We’ve all heard about how nurses that work overtime struggle with burnout and make more errors, but a new study suggests that overtime makes it harder to collaborate with peers and physicians as well.
A New York University study examined the National Database of Nursing Quality Indicators’ data from 2013, which included 24,000 nurses working at 168 different hospitals. A third of participants reported working overtime, and researchers compared the quality of service with the amount of overtime.
The team discovered that for each hour of overtime that a nurse worked, collaboration with other nurses and doctors on their unit worsened. They also found that units with longer overtime shifts and more nurses working overtime correlated with decreased overall collaboration.
For the research team, these results came as no surprise. The long hours, additional fatigue, and loss of sleep are a major factor that undermines nurses’ ability to work together and communicate clearly, study co-author Amy Witkoski Stimpfel, RN, Ph.D. said in a recent interview. Since so much of nurses’ work is critical to patient safety, any missteps during handoffs or physician interactions negatively impacts patient outcomes.

=-=-=

Resume the article on nurse overtime, starting right after its final sentence. The records after this point have nothing to do with the article on nurse overtime.

=-=-=

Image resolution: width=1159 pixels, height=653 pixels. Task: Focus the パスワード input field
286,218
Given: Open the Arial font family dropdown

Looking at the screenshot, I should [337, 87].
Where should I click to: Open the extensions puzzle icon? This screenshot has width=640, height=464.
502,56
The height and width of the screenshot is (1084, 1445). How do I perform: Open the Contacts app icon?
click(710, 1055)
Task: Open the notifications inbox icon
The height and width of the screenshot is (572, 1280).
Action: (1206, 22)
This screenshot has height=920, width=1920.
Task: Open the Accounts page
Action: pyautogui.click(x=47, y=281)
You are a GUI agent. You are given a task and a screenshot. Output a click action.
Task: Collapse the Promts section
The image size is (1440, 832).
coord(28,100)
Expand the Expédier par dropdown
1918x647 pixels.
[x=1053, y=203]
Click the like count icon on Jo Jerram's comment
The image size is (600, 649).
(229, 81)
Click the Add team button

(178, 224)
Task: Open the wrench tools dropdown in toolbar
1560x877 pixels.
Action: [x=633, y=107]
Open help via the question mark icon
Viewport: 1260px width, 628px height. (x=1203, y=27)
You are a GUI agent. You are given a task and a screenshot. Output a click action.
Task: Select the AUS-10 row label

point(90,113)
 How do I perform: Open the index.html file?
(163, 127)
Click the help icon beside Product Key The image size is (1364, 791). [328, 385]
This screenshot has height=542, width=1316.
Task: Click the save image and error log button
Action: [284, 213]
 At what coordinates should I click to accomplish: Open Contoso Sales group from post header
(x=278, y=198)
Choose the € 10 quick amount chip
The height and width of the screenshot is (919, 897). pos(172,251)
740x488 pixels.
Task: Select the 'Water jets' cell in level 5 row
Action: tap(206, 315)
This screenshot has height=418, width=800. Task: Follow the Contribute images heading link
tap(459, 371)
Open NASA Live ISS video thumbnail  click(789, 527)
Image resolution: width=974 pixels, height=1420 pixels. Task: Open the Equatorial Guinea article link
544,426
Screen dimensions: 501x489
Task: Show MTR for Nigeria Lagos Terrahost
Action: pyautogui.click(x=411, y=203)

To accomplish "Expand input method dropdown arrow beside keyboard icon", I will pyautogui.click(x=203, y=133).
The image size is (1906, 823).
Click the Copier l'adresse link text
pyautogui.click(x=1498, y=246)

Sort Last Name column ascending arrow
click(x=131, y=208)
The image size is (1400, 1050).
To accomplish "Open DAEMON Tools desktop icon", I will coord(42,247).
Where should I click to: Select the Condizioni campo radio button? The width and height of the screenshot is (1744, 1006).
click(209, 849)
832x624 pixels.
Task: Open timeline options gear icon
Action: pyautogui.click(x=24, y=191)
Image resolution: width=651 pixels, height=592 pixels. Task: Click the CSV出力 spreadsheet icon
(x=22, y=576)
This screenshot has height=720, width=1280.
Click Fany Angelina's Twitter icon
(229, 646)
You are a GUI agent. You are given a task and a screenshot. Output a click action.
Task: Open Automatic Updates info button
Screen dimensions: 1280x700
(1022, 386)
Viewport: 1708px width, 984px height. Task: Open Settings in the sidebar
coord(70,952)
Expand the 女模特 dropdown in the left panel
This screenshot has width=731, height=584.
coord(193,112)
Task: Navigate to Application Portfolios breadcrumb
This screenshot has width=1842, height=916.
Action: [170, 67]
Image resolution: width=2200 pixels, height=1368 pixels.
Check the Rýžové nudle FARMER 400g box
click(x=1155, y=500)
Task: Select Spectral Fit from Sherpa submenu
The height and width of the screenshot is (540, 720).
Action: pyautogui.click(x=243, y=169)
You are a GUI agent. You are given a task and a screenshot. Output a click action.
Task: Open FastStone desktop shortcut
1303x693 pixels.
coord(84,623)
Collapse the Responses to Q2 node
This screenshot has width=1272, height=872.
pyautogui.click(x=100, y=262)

=-=-=

Solved exercise:
So what can leadership do? Stimfel suggests that leaders can work within nurses’ circadian rhythms by scheduling nap or coffee breaks that can help keep energy up, and standardize handoff procedures to mitigate some of the inherent risks. Chenjuan Ma, Ph.D., the study’s other co-author, suggests using scheduling technology that can help leaders monitor schedules and hours more effectively, and scheduling managers alongside overworked nurses during peak windows to support staff during the most difficult times.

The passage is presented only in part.